WORK ORDER
Take nothing but the lines from the one with "The width and" through the one with "Given: Select the" in the entries below, both ends kept, and return them exactly with pictures left out.

*** ENTRIES SHOWN ***

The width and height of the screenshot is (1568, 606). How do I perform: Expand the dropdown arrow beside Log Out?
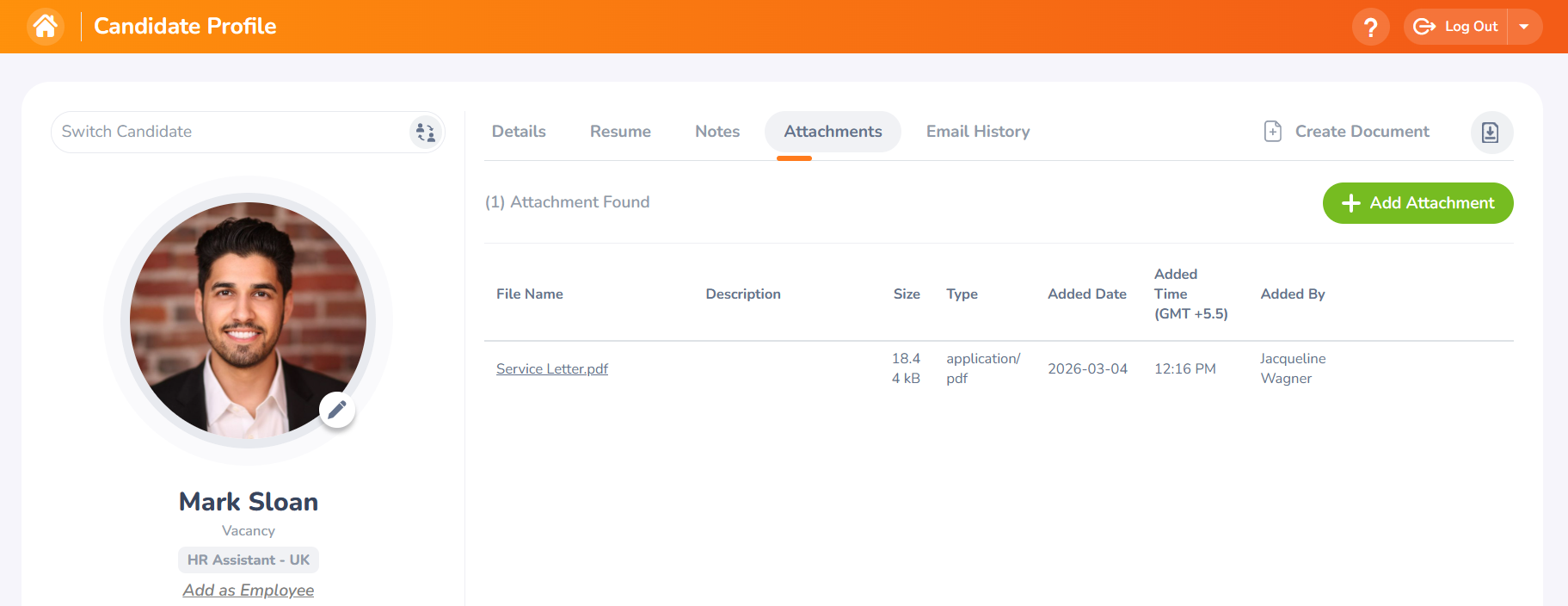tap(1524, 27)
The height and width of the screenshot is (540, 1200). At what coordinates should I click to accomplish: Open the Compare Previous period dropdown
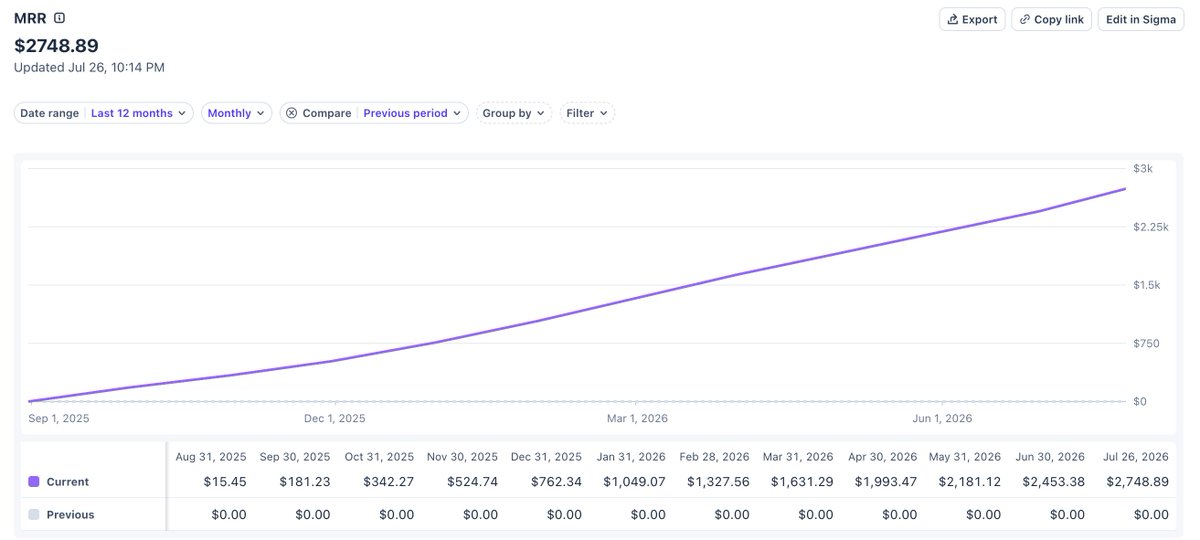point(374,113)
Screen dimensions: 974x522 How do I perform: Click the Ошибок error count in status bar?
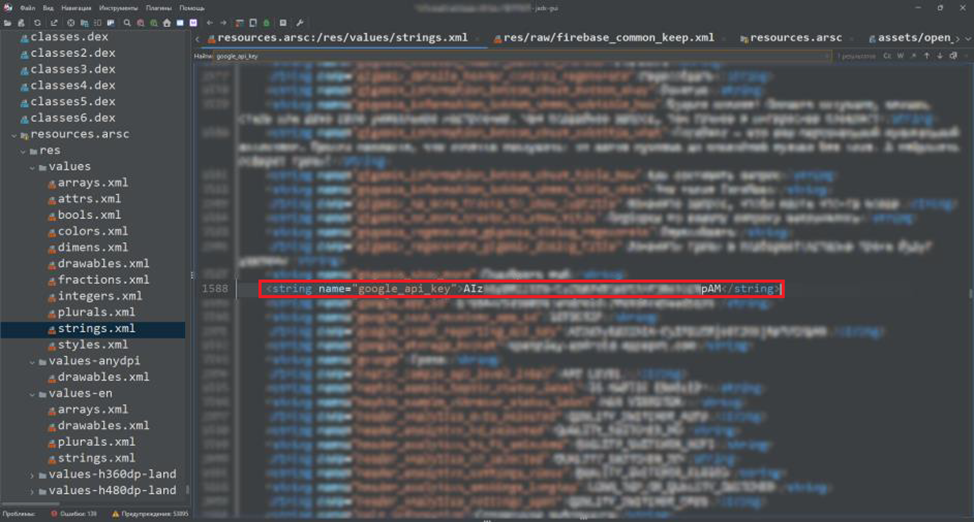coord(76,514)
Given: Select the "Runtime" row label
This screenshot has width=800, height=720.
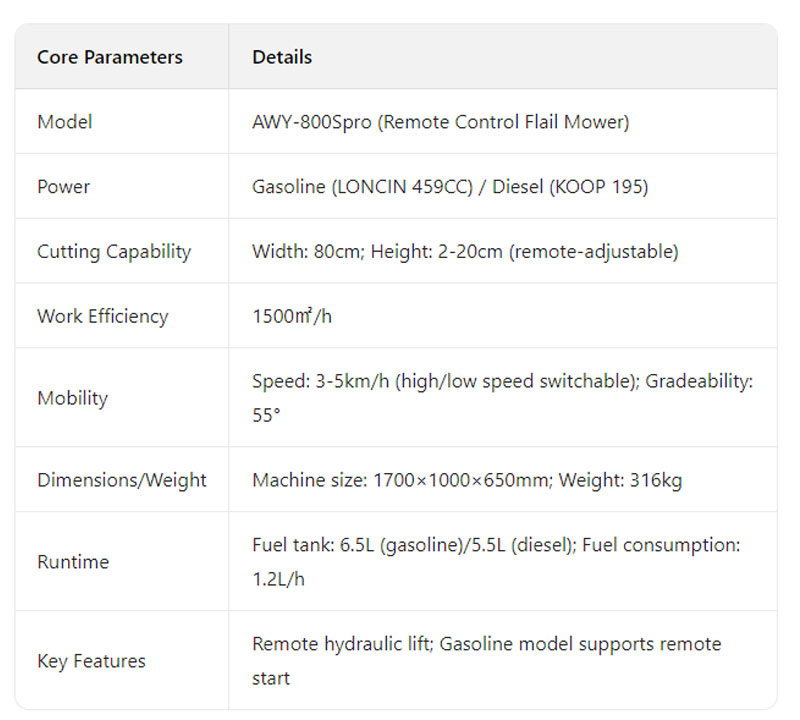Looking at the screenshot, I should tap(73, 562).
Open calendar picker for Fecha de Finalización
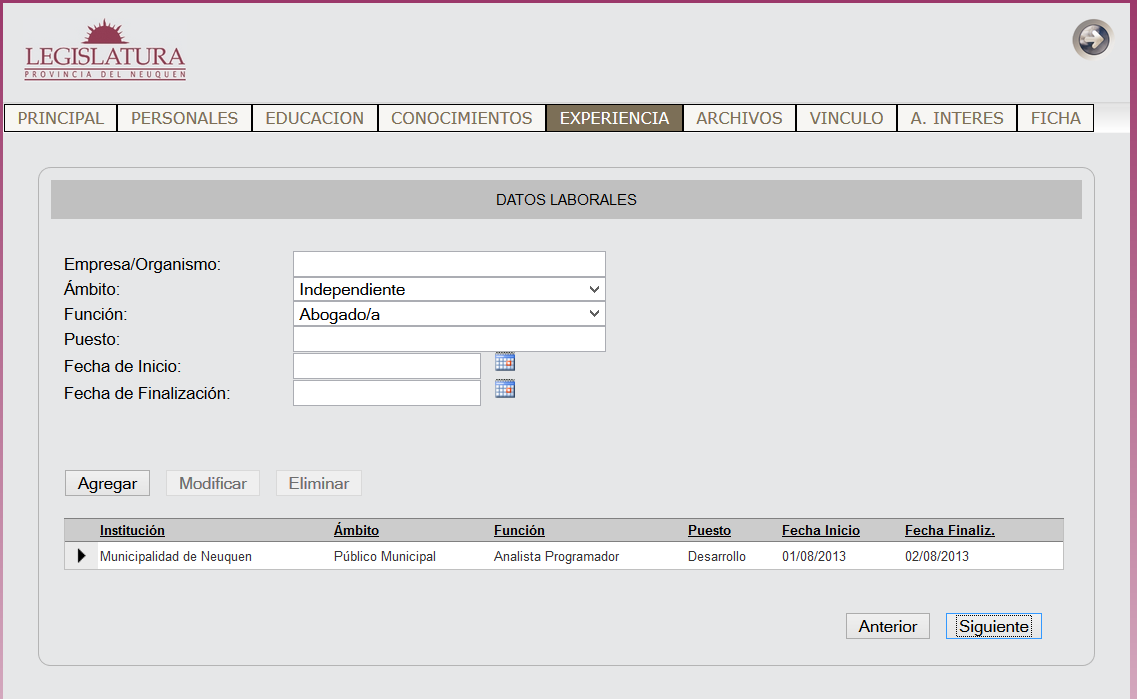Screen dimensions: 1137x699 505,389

*** End of ENTRIES SHOWN ***
*** ENTRIES SHOWN ***

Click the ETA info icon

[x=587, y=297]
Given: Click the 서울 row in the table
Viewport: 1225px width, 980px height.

*** End of ENTRIES SHOWN ***
*** ENTRIES SHOWN ***

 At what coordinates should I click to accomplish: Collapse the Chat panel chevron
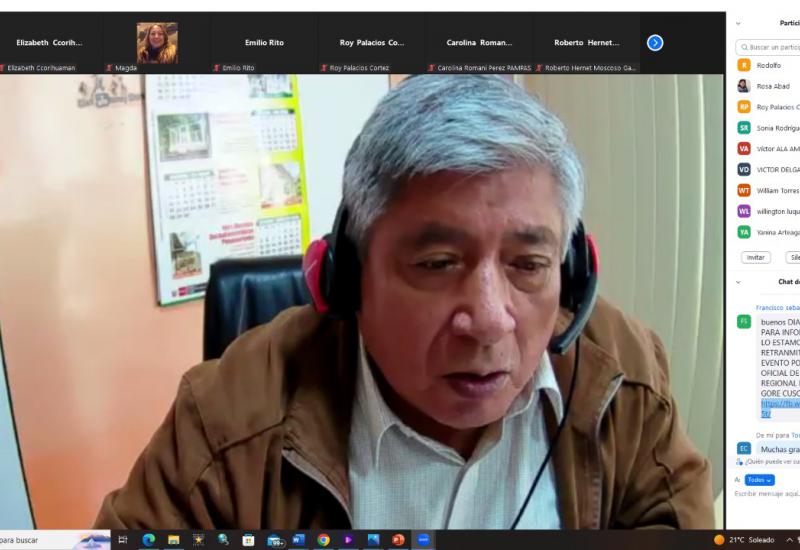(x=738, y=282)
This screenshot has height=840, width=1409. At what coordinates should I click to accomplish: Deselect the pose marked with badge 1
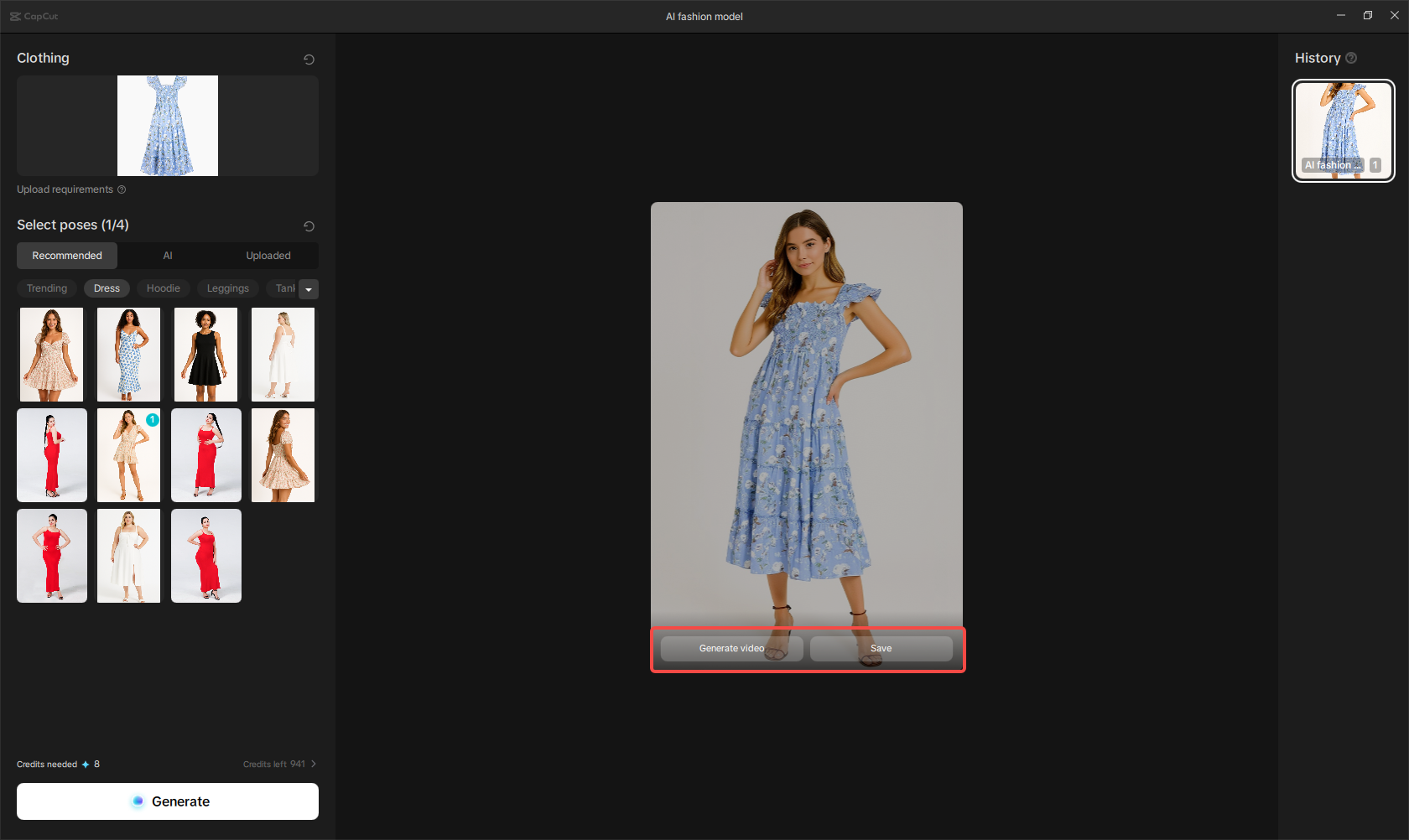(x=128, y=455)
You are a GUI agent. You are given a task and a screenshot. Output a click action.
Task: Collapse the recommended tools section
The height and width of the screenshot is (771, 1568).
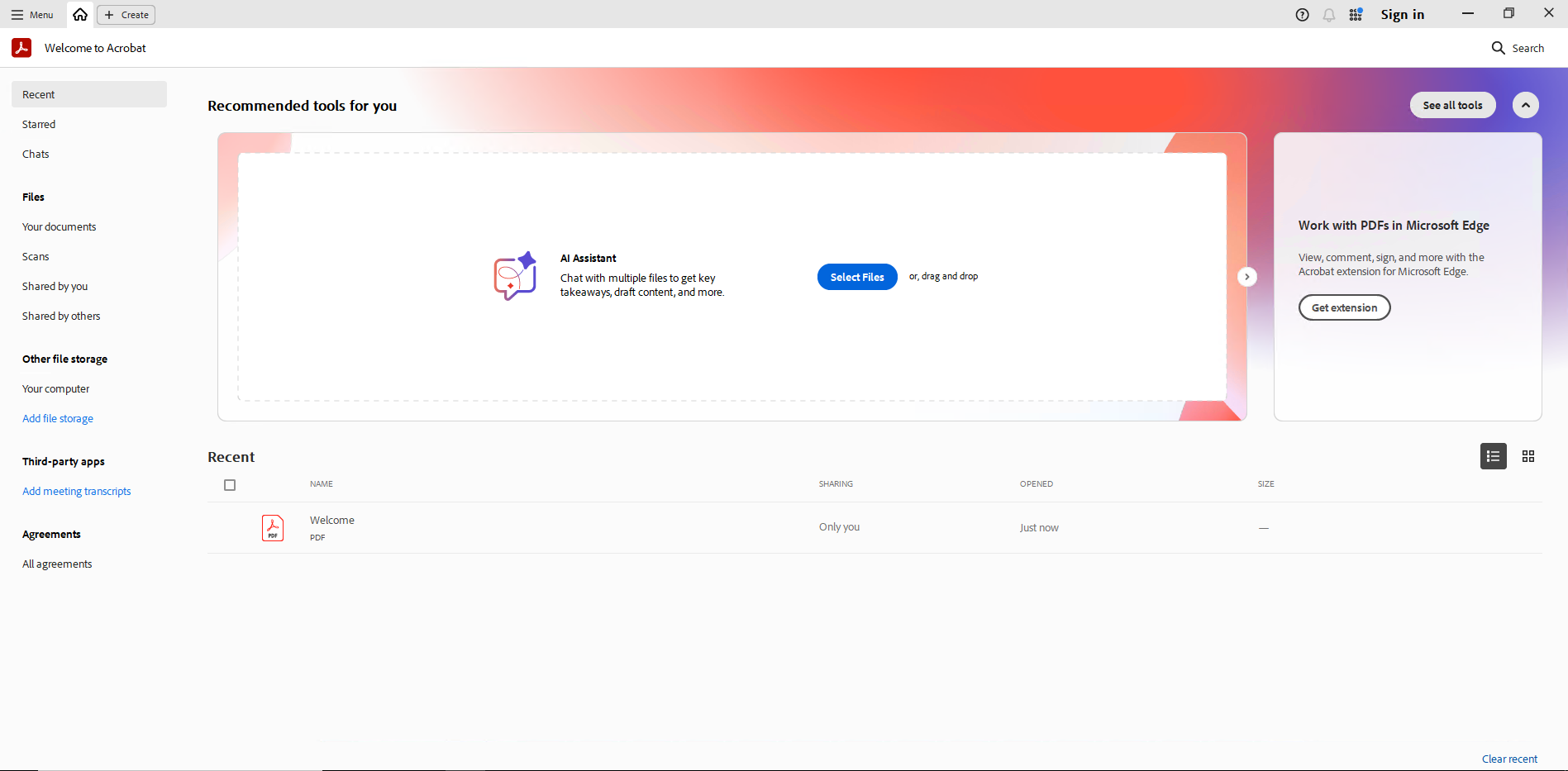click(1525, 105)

*** End of ENTRIES SHOWN ***

YOUR RESPONSE
The width and height of the screenshot is (1568, 606). How do I perform: Expand the dropdown arrow beside Log Out?
tap(1524, 27)
The height and width of the screenshot is (540, 1200). At what coordinates should I click to accomplish: Open the Compare Previous period dropdown
point(374,113)
Screen dimensions: 974x522 How do I perform: Click the Ошибок error count in status bar?
coord(76,514)
Given: Select the "Runtime" row label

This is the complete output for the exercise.